Satellites mirror daylight, Earthshine, infrared and radio waves. The examine discovered that a few of that mirrored daylight can create vibrant streaks that may obscure cosmic photographs, together with one Hubble Space Telescope image of interacting galaxies. Researchers discuss with these streaks as satellite tv for pc trails, which aren’t seen to the bare eye.
Starlink satellites passage is seen on the sky in southern Poland, Nov. 1, 2024.
Jakub Porzycki/NurPhoto by way of Getty Photos
Scientists on the NASA Ames Analysis Heart discovered that these trails have an effect on not solely observatories right here on Earth but in addition these in area. The examine discovered that just about one-third of Hubble’s exposures will present contamination by satellite tv for pc trails.

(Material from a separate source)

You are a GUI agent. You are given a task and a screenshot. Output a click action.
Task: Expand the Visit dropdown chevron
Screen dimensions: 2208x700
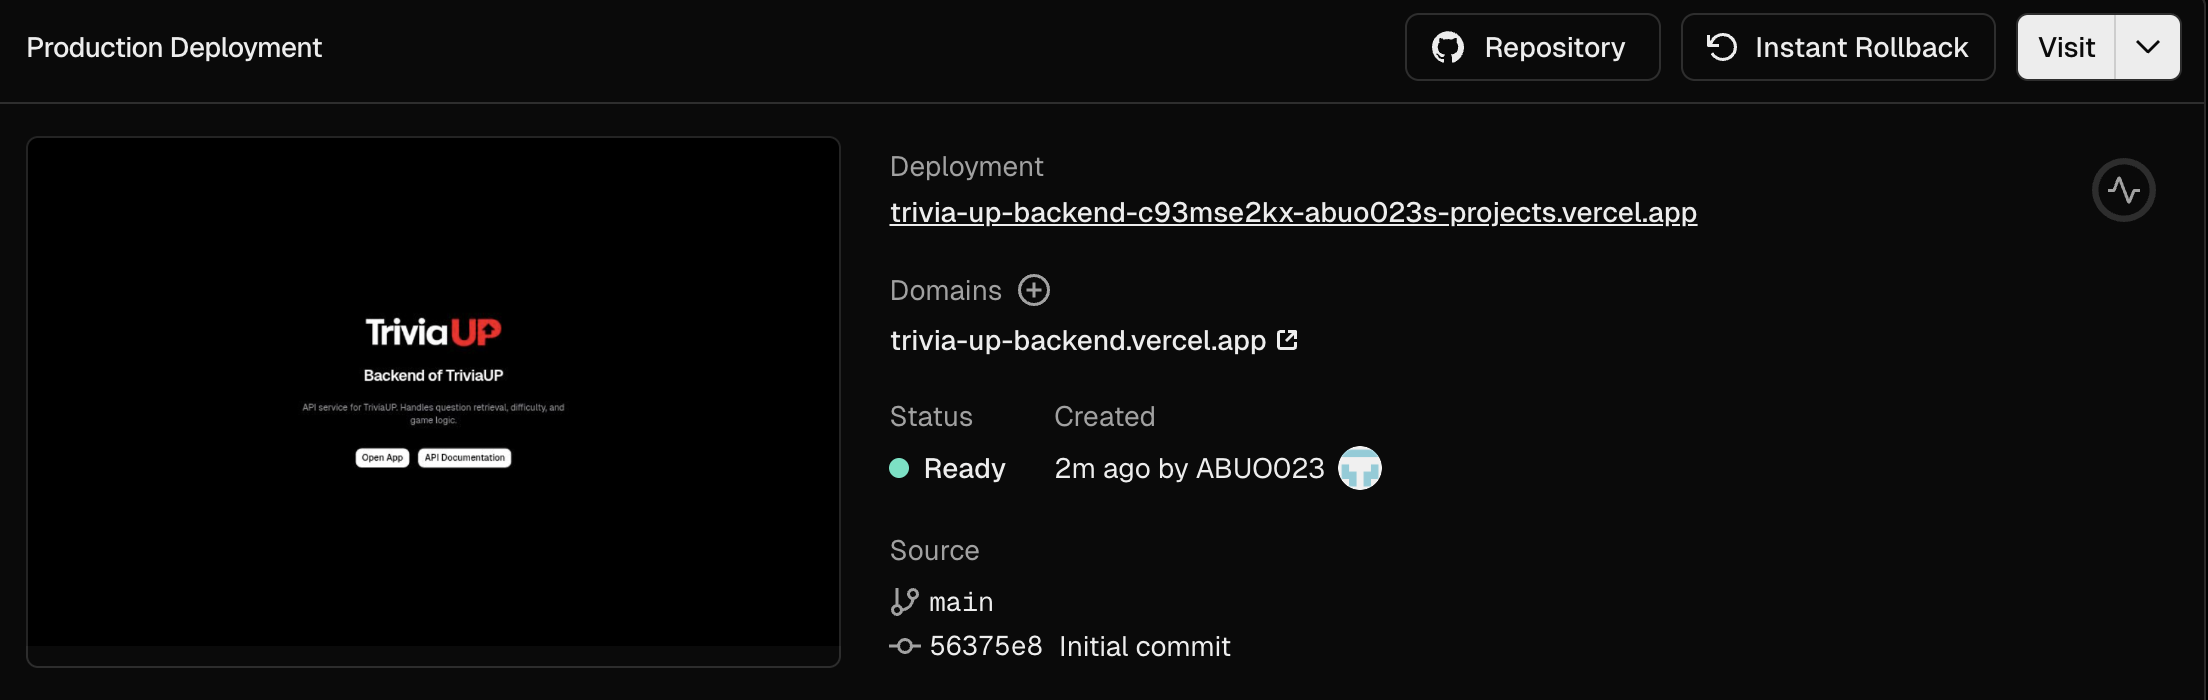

To grasp the dimensions of the issue, researchers simulated roughly 18 months of telescope observations underneath the idea that low-Earth orbit can be crowded by 560,000 satellites, a state of affairs that would come up within the coming decade. Below these circumstances, they discovered that satellite tv for pc streaks would intrude with 40% to greater than 96% of photographs taken by main observatories.
Information exhibits the variety of satellites in low-Earth orbit has elevated from roughly 2,000 in 2019 to fifteen,000 in 2025.
“As we launch extra satellites to area, the room for telescopes, and astronomy basically, will get narrower and narrower,” Borlaff mentioned.
Researchers discovered that three of the 4 telescopes studied might see as many as 96% of their photographs disrupted by satellite tv for pc streaks. That features NASA’s SPHEREx, which launched in March, in addition to China’s upcoming Xuntian observatory and ESA’s ARRAKHIS mission, each nonetheless on the bottom.

This handout doc obtained, Dec. 3, 2025, from the NASA exhibits a picture simulating how lights from satellites contaminate photographs of the universe taken by area telescopes. Gentle from the half 1,000,000 satellites that humanity is planning to launch into Earth’s orbit within the coming years might contaminate virtually all the photographs taken by area telescopes, NASA astronomers warned.
NASA/AFP by way of Getty Photos
NASA’s newest discovering highlights a rising rigidity between increasing satellite tv for pc networks and the flexibility of area telescopes to review distant galaxies, planets, and different key astronomical targets.
“We have to work out a option to coexist,” Borlaff mentioned.
One widespread false impression is that scientists can simply “repair” the satellite tv for pc trails. “Positive, you are able to do that,” Borlaff confused, however anytime you alter a picture, on this case to take away a satellite tv for pc path, “the knowledge underneath these pixels is eternally misplaced.” In a extra congested low-Earth orbit, that misplaced data provides up and a few of it may possibly by no means be recovered.
Different proposed workarounds include severe trade-offs. Pointing telescopes vertically can keep away from a few of the site visitors, however researchers can’t all the time do this with out lacking their targets or straining the devices. Moreover, redesigning your complete area ecosystem by shifting satellites greater or telescopes farther out is pricey and dangerous, exposing observatories to harsher radiation.